Seem to me that Python has won. What I mean by that is that it is used almost everywhere and there is almost no compelling reason to use anything else. You want web? Django, plus a million other frameworks, all well tested and documented. Machine learning? Tensorflow, Keras or PyTorch. Scientific computing? Numpy.
For the last two decades people have complained about (C)Python not being multi-threaded, not jitted, not having tco, being to simplistic and so on. In practice it seem to have mattered very little. For the applications where it do matter, like if you are writing your own language vm, compiler (but see PyPy) or garbage collector, you have to ask "Yes, ok, but how often do you do that?"
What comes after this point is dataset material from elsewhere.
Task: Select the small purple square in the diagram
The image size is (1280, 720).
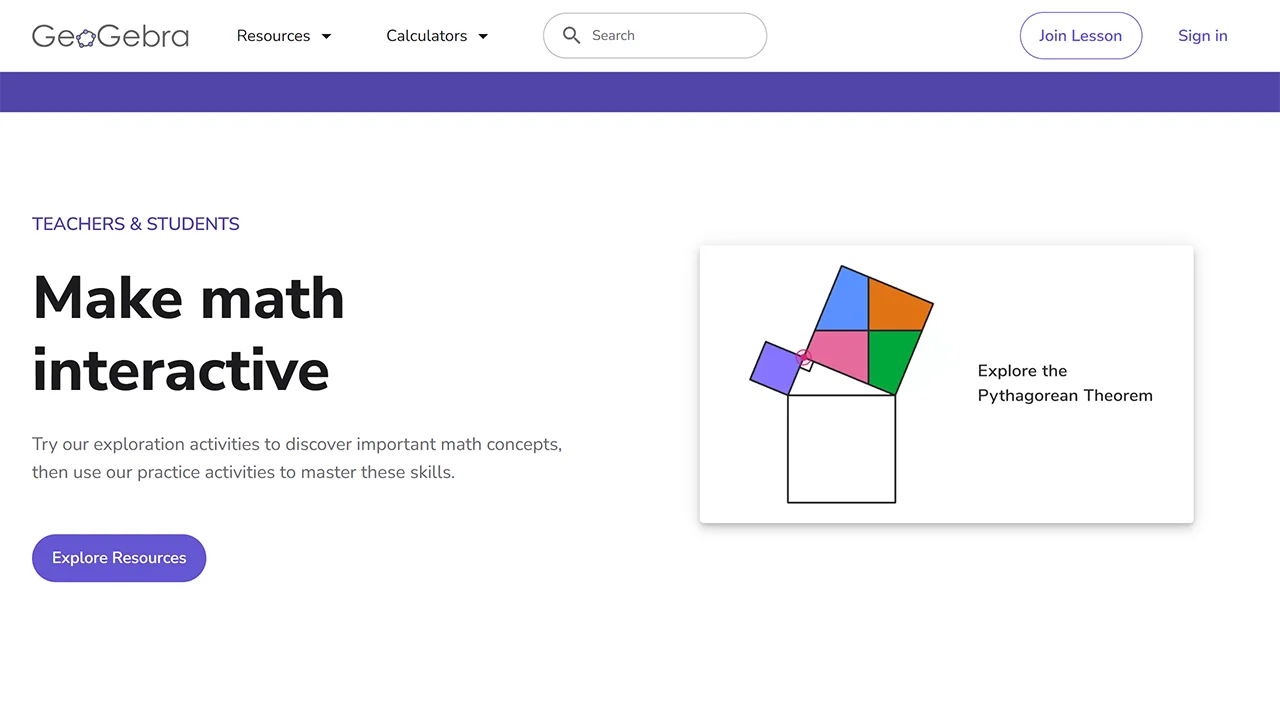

There are plenty of compelling reasons to use other languages. Macros, types, threads, interfaces, lambdas, tail calls etc.
But what matters in this world is short term profit. Python is easy to get started with, has a ton of frameworks than can be duct taped into semi-working software by mostly anyone and is taught in many schools.
The majority of the people in the world that can benefit from writing computer programs for the most various purposes are not professionals, nor desire to be.
Computation is a powerful tool wide incredibly wide applications, and Python makes this tool accessible to humanity in general. That is no small thing.
Macros, types, threads, interfaces, lambdas, tail calls, etc. are incredibly niche interests, and perfectly unnecessary for the vast majority of computations that people would like to perform.
While python does lack in many areas i think your list is a bit off. For macros, Python is one of the most meta-programmable language ever (for better or worse). Types, interfaces and lambdas exist. Threads also, caveat GIL, but also multiprocessing.
One exception is GUI applications. There are Python bindings to popular GUI frameworks but my experience it doesn't always feel like 100% pythonic. Python is not perfect choice if you want to deploy your application as binary. Actually it is downside of all interpreted languages.
For the last two decades people have complained about (C)Python not being multi-threaded, not jitted, not having tco, being to simplistic and so on. In practice it seem to have mattered very little. For the applications where it do matter, like if you are writing your own language vm, compiler (but see PyPy) or garbage collector, you have to ask "Yes, ok, but how often do you do that?"